The fourth area I’ll mention is structural adjustment programmes. The World Bank has tended to act on its own in negotiating targets: it hasn’t actually got down to working out what needs to be done structurally, economically and socially to make things work. Most of our programmes do that, they are about structural reform. It makes sense for that kind of negotiation with the government to be done by one organization rather than by 15. Most, in fact all, Member States accept that that is something which we should concentrate on.
The last area is that we are the biggest co-funder of NGOs. Not many people know this. They account for something like 15 per cent of all development aid, either directly through their initiatives or through other initiatives of which they’re a part. They give the opportunity to bring Europe as a whole closer to what’s going on on the ground, and also to express through NGOs the concerns of people throughout Europe as to what ought to be done.
The rest of development policy is vast – water schemes, energy, transport infrastructure. Germany, France, the United Kingdom have a whole corporate lobby behind their development who know how communications networks should be established. There are plenty of areas where the national governments could go in – and it doesn’t really make much sense for the European Community to be a major contributor, for example to road transport programmes, as it is at the moment by the way.
As it is in Ireland? I’ve seen all the EU-funded roads when I’ve been there.
But that’s regional development – I’ve got strong views about that. Of course, when you talk about partnerships in our regional development funding – which is outside the overseas aid area – this relies very much more on empowering, or at least giving responsibility to, national governments and regional authorities.
We should not be treating the governments of Ireland or France any differently from the governments of Zambia or South Africa. On the other hand, the degree of confidence in the administrative capacity of Ireland to actually pursue its programmes is qualitatively different. Secondly, the democratic system in Ireland establishes priorities at national level, for us to contribute to what they want to do. And what they were saying was that nothing would get going in terms of investment and jobs until the road system in the country was improved. We had massive discussions with the environmental lobby about the impact, but there is one thing that everyone agrees, we did something for Ireland there, we really did.

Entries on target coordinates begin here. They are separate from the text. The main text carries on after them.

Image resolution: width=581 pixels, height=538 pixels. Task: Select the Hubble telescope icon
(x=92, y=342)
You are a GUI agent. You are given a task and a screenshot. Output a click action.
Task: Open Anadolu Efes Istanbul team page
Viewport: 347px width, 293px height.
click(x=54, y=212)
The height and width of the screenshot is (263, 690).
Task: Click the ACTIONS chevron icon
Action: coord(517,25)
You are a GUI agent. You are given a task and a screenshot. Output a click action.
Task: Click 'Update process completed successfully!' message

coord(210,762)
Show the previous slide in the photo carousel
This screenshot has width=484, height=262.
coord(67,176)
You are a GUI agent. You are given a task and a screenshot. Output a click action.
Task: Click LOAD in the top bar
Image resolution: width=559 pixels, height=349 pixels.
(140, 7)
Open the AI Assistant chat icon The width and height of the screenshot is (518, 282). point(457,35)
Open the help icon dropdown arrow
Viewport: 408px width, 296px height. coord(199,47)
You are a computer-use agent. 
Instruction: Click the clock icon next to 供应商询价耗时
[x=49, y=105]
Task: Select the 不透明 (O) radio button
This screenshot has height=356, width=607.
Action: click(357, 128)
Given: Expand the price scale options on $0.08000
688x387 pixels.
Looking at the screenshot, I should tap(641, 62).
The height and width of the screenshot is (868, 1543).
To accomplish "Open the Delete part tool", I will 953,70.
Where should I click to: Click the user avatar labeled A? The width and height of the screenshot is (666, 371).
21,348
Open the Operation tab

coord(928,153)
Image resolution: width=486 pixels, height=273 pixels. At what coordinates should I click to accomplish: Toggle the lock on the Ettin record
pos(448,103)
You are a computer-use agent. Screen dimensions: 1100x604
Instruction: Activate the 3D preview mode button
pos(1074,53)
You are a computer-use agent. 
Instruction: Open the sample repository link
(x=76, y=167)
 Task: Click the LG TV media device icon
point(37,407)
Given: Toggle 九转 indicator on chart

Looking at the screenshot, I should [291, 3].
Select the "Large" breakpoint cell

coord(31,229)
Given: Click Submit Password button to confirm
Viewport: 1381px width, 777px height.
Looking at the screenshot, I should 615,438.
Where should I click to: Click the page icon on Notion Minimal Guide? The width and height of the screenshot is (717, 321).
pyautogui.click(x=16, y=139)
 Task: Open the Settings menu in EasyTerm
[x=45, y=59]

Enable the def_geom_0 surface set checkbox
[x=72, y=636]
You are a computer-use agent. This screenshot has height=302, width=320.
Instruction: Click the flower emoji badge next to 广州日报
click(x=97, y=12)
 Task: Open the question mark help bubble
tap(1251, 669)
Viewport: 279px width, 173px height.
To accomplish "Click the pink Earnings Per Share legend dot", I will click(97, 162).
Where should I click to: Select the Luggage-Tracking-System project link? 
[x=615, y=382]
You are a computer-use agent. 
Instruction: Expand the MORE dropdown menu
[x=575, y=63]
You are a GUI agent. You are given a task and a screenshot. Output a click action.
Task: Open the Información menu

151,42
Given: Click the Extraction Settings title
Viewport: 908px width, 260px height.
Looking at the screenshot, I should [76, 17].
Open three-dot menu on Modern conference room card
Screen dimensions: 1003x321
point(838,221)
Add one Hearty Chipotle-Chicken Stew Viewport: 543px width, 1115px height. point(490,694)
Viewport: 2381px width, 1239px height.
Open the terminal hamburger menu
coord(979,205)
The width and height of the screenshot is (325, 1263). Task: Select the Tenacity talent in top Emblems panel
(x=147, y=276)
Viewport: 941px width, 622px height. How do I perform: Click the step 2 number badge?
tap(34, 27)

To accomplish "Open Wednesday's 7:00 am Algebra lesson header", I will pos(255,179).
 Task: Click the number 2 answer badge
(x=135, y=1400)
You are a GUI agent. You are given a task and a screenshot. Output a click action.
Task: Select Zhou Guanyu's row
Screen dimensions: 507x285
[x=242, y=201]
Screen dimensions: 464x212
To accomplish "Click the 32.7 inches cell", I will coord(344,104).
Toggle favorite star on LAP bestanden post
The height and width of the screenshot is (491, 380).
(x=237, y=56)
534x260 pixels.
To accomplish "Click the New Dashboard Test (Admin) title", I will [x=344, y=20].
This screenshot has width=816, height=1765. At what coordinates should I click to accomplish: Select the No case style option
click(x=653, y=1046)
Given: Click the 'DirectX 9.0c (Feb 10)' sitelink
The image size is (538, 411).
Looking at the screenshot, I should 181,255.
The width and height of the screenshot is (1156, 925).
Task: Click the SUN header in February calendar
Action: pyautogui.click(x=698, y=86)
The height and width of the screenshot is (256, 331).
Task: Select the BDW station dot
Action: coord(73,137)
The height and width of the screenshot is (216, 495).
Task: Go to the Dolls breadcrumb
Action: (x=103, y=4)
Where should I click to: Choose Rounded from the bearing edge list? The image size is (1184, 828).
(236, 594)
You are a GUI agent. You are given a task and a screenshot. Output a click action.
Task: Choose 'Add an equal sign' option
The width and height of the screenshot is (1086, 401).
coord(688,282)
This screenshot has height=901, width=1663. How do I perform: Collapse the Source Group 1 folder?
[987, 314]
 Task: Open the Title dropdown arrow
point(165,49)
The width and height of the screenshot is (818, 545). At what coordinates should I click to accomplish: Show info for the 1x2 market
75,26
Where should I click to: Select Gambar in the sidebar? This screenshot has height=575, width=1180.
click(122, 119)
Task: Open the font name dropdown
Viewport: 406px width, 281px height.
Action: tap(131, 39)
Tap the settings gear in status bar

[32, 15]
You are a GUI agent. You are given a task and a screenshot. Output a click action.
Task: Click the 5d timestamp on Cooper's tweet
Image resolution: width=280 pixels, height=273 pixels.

EU aid: some facts and figures
Almost 20 per cent of EU member states’ development aid is channelled through the European Commission. This is divided between four regions:
- ALA – Asia and Latin America.
- MED – Mediterranean countries.
- CEEC/NIS – Central and Eastern European countries and the former Soviet Union.
- ACP – African, Caribbean and Pacific states, the Lomé Convention countries, many of which are former colonies and dependencies.
Despite the fact that ALA and ACP account for almost all the world’s poorest people – with Asia alone accounting for over 70 per cent – the largest slice of the EU aid budget goes to CEEC/NIS, with MED taking the second largest slice, as shown in the three charts showing commitments for 1992, 1996 and 1997.
For the first three groups commitments means the amount allocated in the main EU budget, determined annually by a Summit meeting involving European heads of state and their foreign ministers.
Aid to ACP countries comes from the European Development Fund, a special financial ‘envelope’ allocated to a five-year programme. ACP ‘commitments’ represent amounts drawn down for a particular year. In theory an annual average of around 2 billion euros is available, but underspending is common. This is largely a result of a lack of EC capacity, and an apparent lack of political will to address this. Another factor is the political situation in some ACP countries, which may mean that funds intended for the country are frozen.